WHAT YOU SHOULD DO:
Please write out exactly the lines from the opening of the listing through the line that holds "The width and", including both, and nothing else; no pictures.
--- START ---
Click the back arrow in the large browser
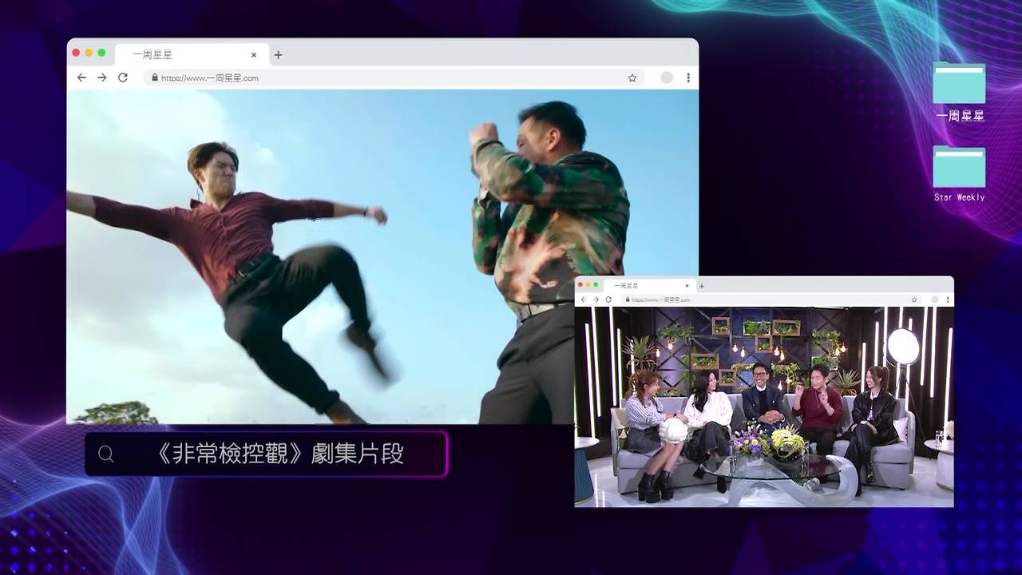Viewport: 1022px width, 575px height. click(x=81, y=77)
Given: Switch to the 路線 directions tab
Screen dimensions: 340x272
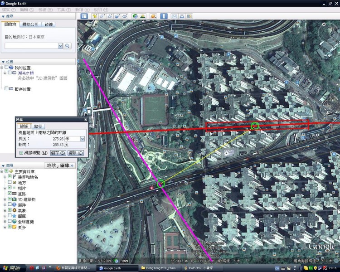Looking at the screenshot, I should (x=49, y=24).
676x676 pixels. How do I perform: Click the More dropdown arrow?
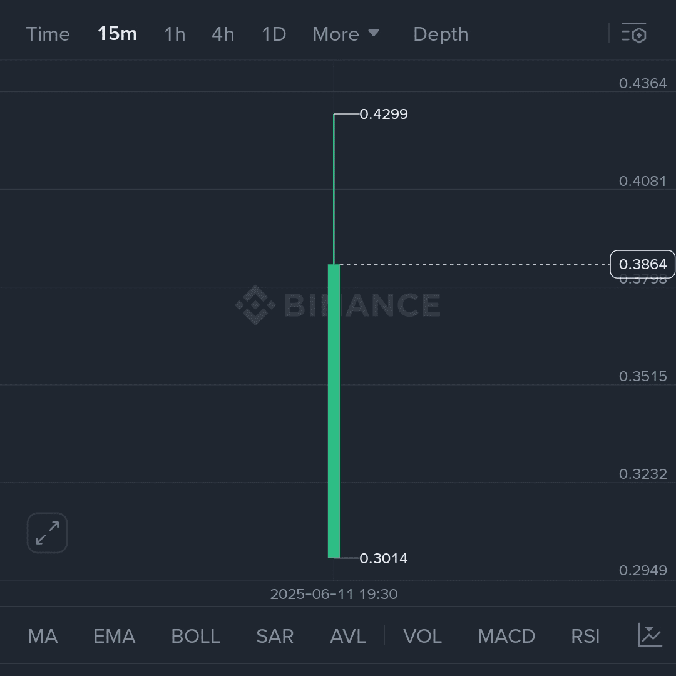373,33
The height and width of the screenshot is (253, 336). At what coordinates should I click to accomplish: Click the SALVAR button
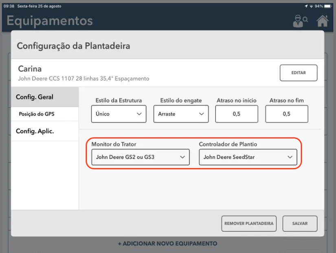300,223
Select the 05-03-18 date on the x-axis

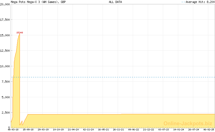(x=13, y=130)
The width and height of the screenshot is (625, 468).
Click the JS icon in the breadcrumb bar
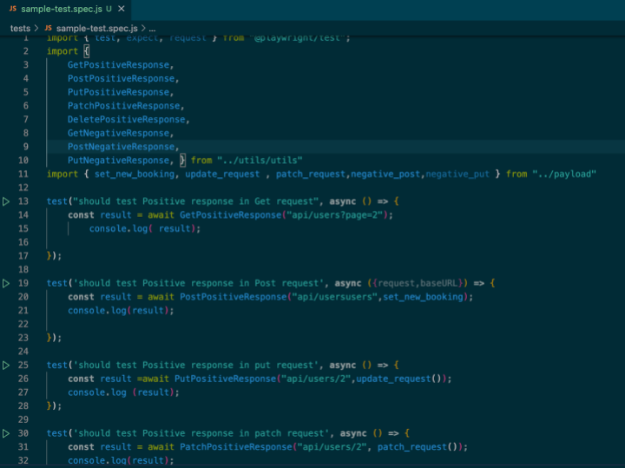(48, 28)
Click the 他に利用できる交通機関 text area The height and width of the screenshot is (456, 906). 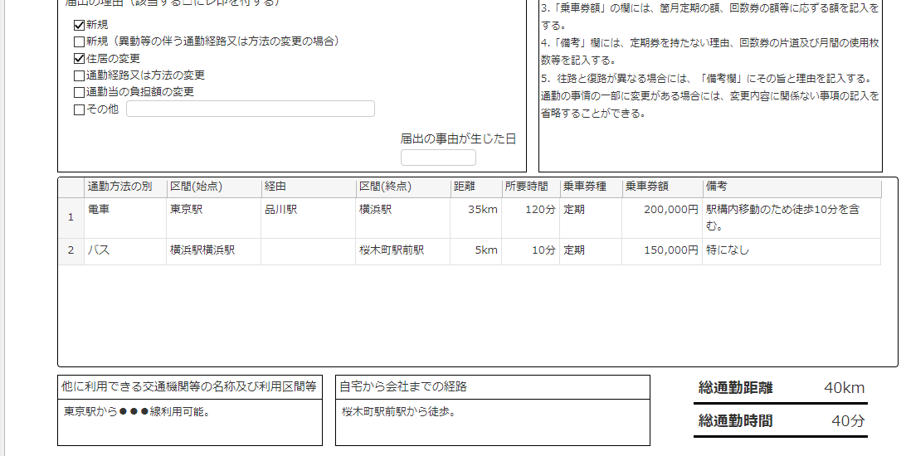point(189,422)
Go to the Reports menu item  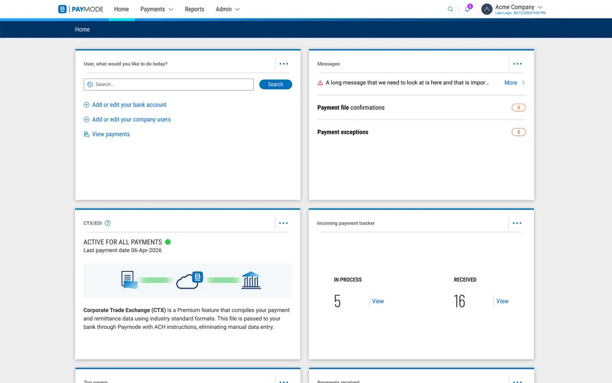(x=194, y=9)
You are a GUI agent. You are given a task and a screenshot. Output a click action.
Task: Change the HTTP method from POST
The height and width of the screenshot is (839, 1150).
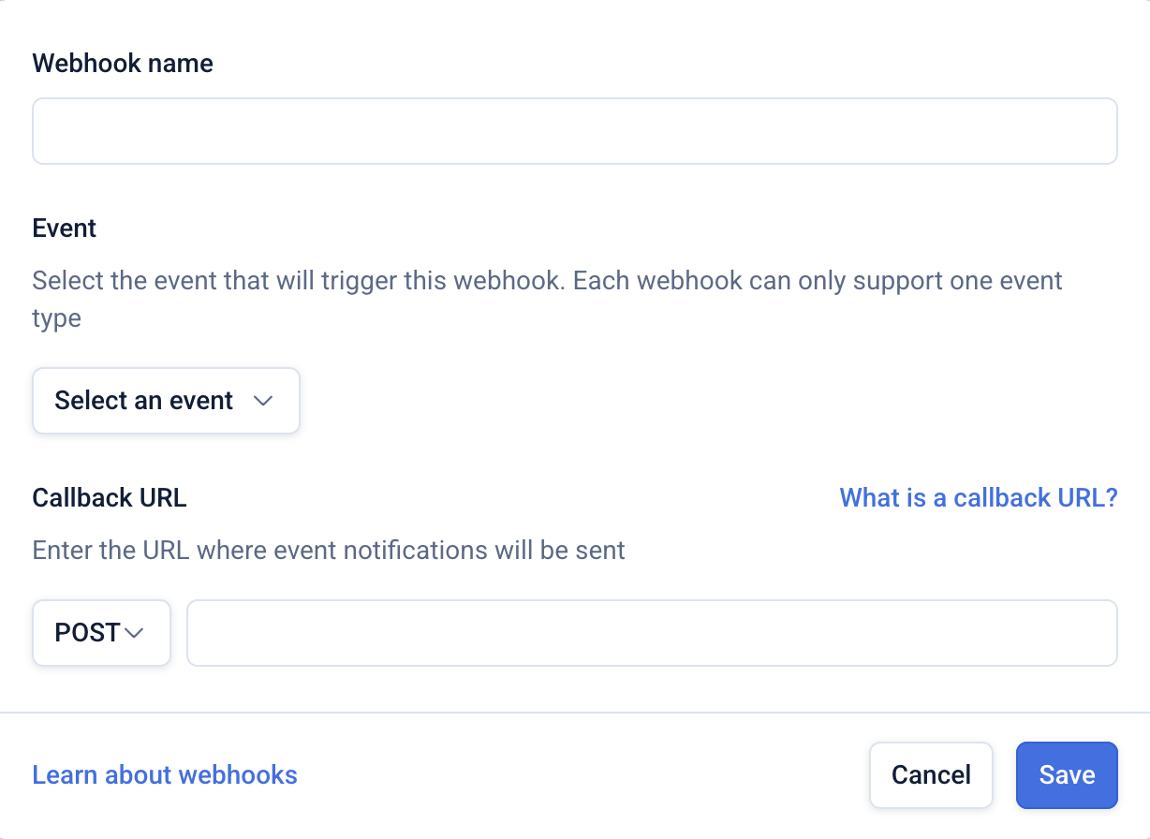click(x=101, y=633)
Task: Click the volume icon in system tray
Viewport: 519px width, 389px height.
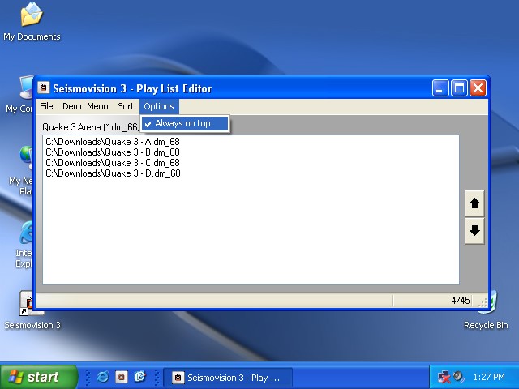Action: [x=459, y=377]
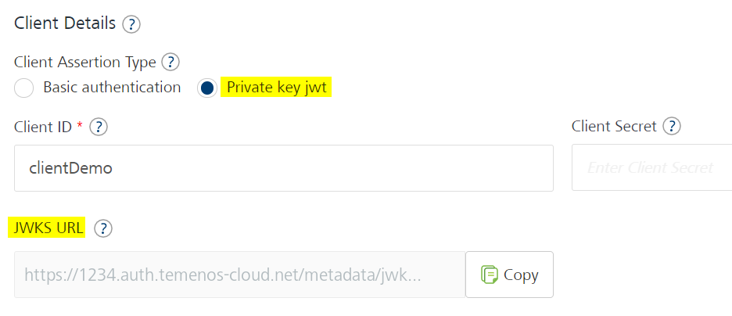Click the highlighted 'JWKS URL' label

(47, 228)
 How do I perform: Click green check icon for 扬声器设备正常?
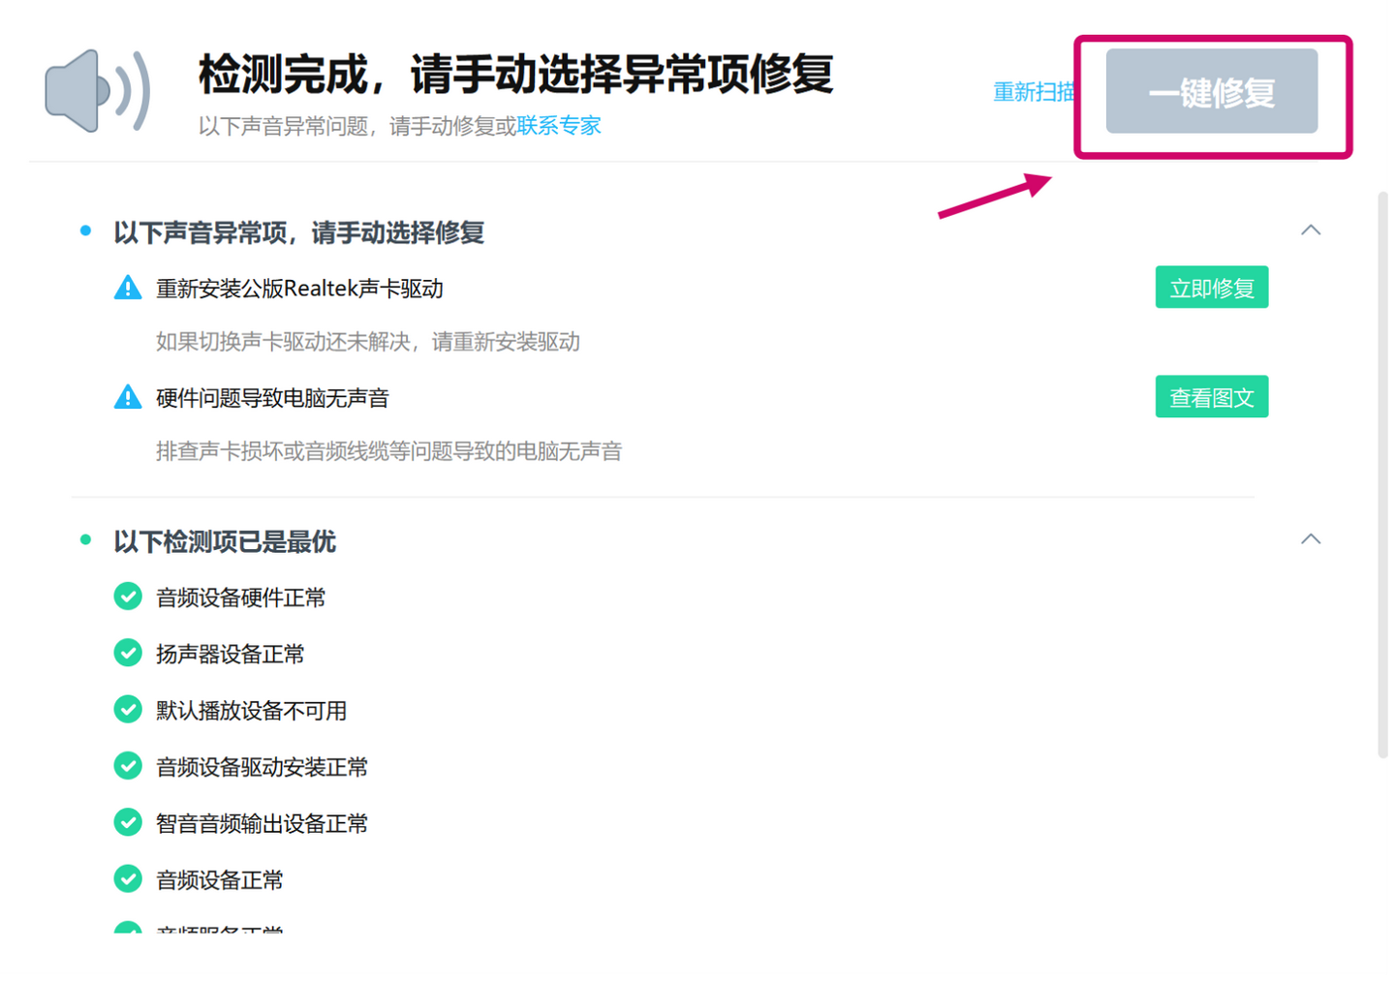128,654
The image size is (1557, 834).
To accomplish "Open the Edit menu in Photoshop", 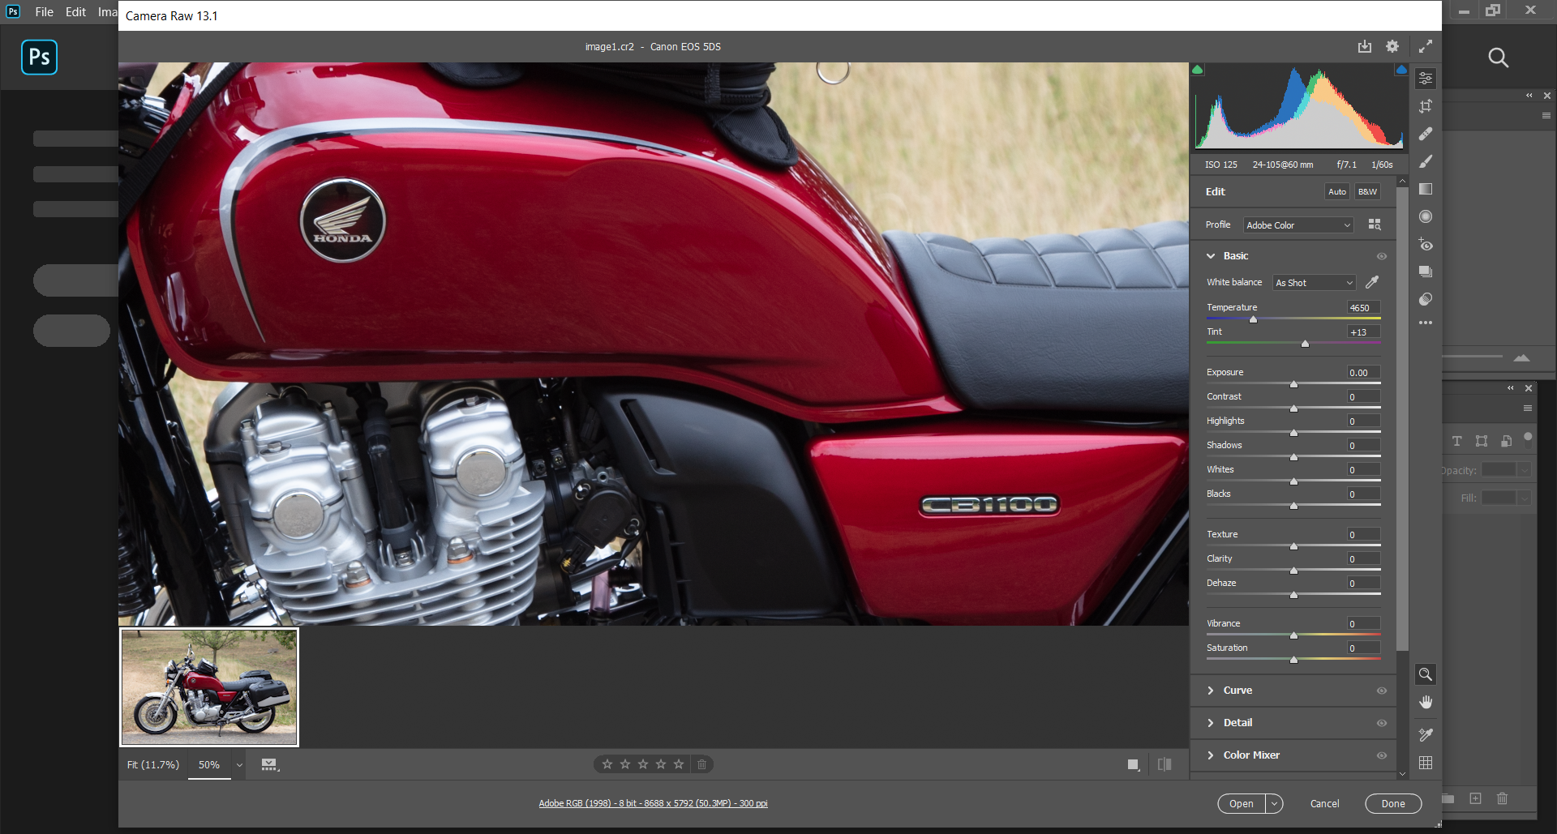I will 75,12.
--- END ---
SOLUTION BELOW:
Click the back arrow in the large browser
Viewport: 1022px width, 575px height. click(x=81, y=77)
Given: Switch to the 路線 directions tab
Screen dimensions: 340x272
Looking at the screenshot, I should (x=49, y=24).
676x676 pixels. How do I perform: Click the More dropdown arrow?
373,33
The height and width of the screenshot is (253, 336). At what coordinates should I click to accomplish: Click the SALVAR button
300,223
Select the 05-03-18 date on the x-axis

(x=13, y=130)
The width and height of the screenshot is (625, 468).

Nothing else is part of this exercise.